Task brief
In the records below, find the line with "Découvrir la ligne éditoriale (155, 1796)" and the line with "Uncategorised (40, 261)". Print both exactly, along with every line between them, and no other line.

Supplied records
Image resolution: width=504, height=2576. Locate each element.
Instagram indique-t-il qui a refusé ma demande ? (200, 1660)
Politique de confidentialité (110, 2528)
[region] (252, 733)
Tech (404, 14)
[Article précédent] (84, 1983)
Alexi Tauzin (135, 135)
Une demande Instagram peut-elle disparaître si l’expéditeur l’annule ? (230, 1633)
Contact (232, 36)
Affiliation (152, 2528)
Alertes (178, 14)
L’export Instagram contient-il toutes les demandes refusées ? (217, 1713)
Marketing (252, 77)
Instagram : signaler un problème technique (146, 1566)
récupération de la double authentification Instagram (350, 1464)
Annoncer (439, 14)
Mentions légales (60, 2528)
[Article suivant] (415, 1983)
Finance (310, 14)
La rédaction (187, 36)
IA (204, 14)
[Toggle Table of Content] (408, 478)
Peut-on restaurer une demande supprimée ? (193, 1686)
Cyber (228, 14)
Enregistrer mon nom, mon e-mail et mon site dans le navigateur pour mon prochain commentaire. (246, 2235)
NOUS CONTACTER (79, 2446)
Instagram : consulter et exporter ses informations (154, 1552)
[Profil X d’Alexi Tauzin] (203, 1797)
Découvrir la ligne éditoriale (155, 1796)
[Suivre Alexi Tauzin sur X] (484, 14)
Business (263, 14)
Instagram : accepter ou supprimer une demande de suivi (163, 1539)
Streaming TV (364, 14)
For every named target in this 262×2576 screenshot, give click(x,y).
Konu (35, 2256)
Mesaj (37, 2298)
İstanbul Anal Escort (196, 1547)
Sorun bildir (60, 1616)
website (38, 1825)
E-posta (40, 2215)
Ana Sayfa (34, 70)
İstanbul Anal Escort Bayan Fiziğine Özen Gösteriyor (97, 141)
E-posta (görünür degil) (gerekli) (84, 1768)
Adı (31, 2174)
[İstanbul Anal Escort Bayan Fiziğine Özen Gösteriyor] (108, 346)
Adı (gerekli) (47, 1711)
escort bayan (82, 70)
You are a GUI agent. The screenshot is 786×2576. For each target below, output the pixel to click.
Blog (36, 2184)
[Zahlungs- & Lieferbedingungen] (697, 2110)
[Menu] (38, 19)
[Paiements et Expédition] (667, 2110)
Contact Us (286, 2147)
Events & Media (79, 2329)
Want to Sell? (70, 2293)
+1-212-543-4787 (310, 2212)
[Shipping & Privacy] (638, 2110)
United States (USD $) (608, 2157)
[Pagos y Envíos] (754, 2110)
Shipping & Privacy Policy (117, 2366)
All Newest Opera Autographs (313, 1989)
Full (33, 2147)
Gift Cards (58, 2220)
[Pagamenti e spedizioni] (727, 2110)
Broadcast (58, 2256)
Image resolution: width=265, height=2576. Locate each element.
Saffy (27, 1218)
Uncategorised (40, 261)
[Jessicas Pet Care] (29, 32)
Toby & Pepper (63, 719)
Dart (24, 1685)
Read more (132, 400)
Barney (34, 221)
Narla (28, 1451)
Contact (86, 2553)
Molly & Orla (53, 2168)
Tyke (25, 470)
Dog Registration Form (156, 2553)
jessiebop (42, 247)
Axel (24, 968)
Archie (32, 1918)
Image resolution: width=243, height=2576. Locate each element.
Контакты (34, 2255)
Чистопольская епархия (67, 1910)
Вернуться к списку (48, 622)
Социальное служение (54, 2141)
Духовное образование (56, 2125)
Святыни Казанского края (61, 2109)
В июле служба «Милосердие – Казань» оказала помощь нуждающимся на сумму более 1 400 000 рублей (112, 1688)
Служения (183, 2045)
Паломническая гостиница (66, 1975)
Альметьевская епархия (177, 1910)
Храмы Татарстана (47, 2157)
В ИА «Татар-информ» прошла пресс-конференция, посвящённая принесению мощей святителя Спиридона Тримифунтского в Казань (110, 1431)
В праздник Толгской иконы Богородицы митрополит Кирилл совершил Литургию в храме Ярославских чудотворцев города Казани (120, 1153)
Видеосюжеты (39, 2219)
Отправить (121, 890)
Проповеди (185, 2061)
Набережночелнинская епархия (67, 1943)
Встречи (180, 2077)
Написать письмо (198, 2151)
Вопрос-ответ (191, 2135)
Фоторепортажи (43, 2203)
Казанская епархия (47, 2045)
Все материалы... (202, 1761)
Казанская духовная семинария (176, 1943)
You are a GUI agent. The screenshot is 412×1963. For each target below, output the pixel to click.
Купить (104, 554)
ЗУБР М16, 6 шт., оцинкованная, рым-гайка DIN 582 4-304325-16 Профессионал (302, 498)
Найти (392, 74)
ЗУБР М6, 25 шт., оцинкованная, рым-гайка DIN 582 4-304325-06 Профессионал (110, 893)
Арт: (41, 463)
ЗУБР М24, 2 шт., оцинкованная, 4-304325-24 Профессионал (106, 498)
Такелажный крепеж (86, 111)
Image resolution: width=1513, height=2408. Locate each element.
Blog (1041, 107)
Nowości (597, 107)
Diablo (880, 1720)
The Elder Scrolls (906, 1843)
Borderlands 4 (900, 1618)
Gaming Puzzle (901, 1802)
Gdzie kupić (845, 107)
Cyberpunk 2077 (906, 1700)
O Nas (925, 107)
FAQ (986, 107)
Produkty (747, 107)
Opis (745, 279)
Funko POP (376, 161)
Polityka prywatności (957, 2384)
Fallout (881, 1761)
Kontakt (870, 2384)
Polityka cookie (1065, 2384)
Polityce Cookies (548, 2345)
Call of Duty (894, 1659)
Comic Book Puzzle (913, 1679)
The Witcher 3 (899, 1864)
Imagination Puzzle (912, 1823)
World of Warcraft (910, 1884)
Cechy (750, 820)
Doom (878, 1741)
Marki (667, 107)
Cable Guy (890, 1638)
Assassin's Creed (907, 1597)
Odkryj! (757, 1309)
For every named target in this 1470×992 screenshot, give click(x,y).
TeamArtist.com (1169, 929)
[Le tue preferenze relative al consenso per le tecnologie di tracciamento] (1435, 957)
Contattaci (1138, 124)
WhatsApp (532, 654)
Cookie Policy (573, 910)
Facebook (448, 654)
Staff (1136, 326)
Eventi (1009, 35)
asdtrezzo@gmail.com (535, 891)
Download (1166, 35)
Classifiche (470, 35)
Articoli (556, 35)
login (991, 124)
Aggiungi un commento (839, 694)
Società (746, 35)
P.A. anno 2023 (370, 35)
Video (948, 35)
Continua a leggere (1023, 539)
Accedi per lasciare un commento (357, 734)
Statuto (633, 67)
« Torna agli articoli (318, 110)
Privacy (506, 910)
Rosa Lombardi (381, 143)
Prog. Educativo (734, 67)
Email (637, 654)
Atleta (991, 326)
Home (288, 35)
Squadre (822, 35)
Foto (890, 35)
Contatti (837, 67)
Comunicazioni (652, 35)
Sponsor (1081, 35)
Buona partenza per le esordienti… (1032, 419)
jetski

Exercise output
Découvrir la ligne éditoriale (155, 1796)
[Suivre Alexi Tauzin sur X] (484, 14)
Business (263, 14)
Instagram : accepter ou supprimer une demande de suivi (163, 1539)
Streaming TV (364, 14)
For every named target in this 262×2576 screenshot, give click(x,y).
Konu (35, 2256)
Mesaj (37, 2298)
İstanbul Anal Escort (196, 1547)
Sorun bildir (60, 1616)
website (38, 1825)
E-posta (40, 2215)
Ana Sayfa (34, 70)
İstanbul Anal Escort Bayan Fiziğine Özen Gösteriyor (97, 141)
E-posta (görünür degil) (gerekli) (84, 1768)
Adı (31, 2174)
[İstanbul Anal Escort Bayan Fiziğine Özen Gösteriyor] (108, 346)
Adı (gerekli) (47, 1711)
escort bayan (82, 70)
You are a GUI agent. The screenshot is 786×2576. For each target below, output the pixel to click.
Blog (36, 2184)
[Zahlungs- & Lieferbedingungen] (697, 2110)
[Menu] (38, 19)
[Paiements et Expédition] (667, 2110)
Contact Us (286, 2147)
Events & Media (79, 2329)
Want to Sell? (70, 2293)
+1-212-543-4787 (310, 2212)
[Shipping & Privacy] (638, 2110)
United States (USD $) (608, 2157)
[Pagos y Envíos] (754, 2110)
Shipping & Privacy Policy (117, 2366)
All Newest Opera Autographs (313, 1989)
Full (33, 2147)
Gift Cards (58, 2220)
[Pagamenti e spedizioni] (727, 2110)
Broadcast (58, 2256)
Image resolution: width=265, height=2576. Locate each element.
Saffy (27, 1218)
Uncategorised (40, 261)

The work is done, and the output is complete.